Copy the material word for word, starting at the line that contains "Identify the location of undo-icon." and ending at the line that contains "The height and", with both of those lines included.

RECORDS TO PROCESS:

# # # # #

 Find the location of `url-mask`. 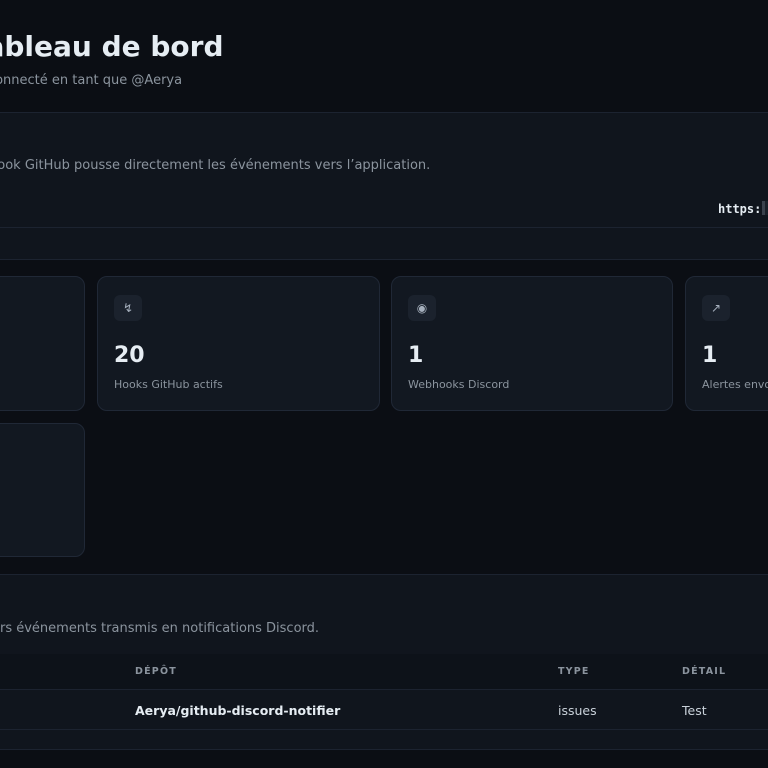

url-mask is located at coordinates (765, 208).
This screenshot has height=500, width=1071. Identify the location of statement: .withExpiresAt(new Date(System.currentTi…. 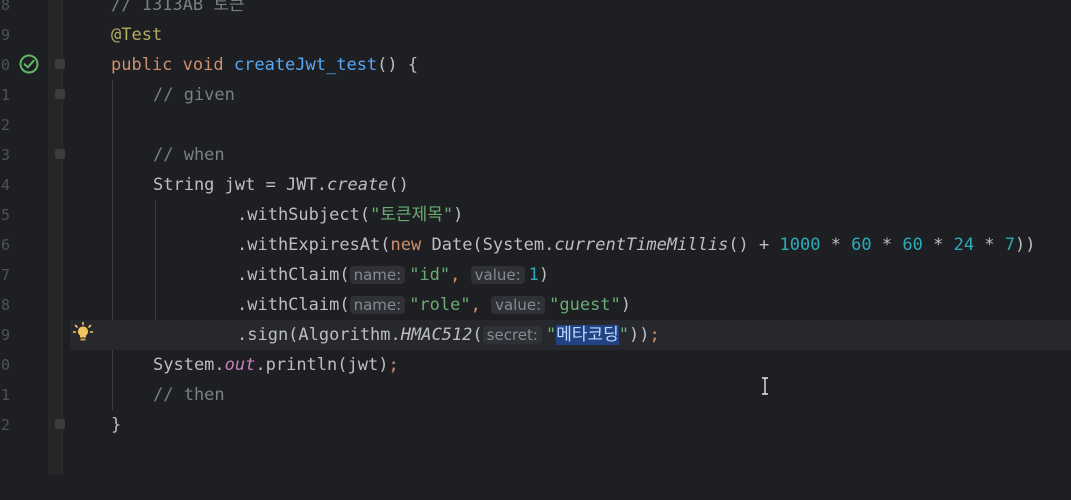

# # # # #

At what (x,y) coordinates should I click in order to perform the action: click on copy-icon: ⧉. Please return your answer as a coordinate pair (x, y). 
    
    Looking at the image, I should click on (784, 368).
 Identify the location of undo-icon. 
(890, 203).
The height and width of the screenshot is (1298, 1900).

# # # # #

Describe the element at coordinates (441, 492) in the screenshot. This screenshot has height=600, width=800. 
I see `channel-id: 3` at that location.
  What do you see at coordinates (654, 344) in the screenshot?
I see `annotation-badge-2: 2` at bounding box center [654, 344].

# # # # #

TASK RESULT:
 Identify the location of undo-icon. 
(890, 203).
The height and width of the screenshot is (1298, 1900).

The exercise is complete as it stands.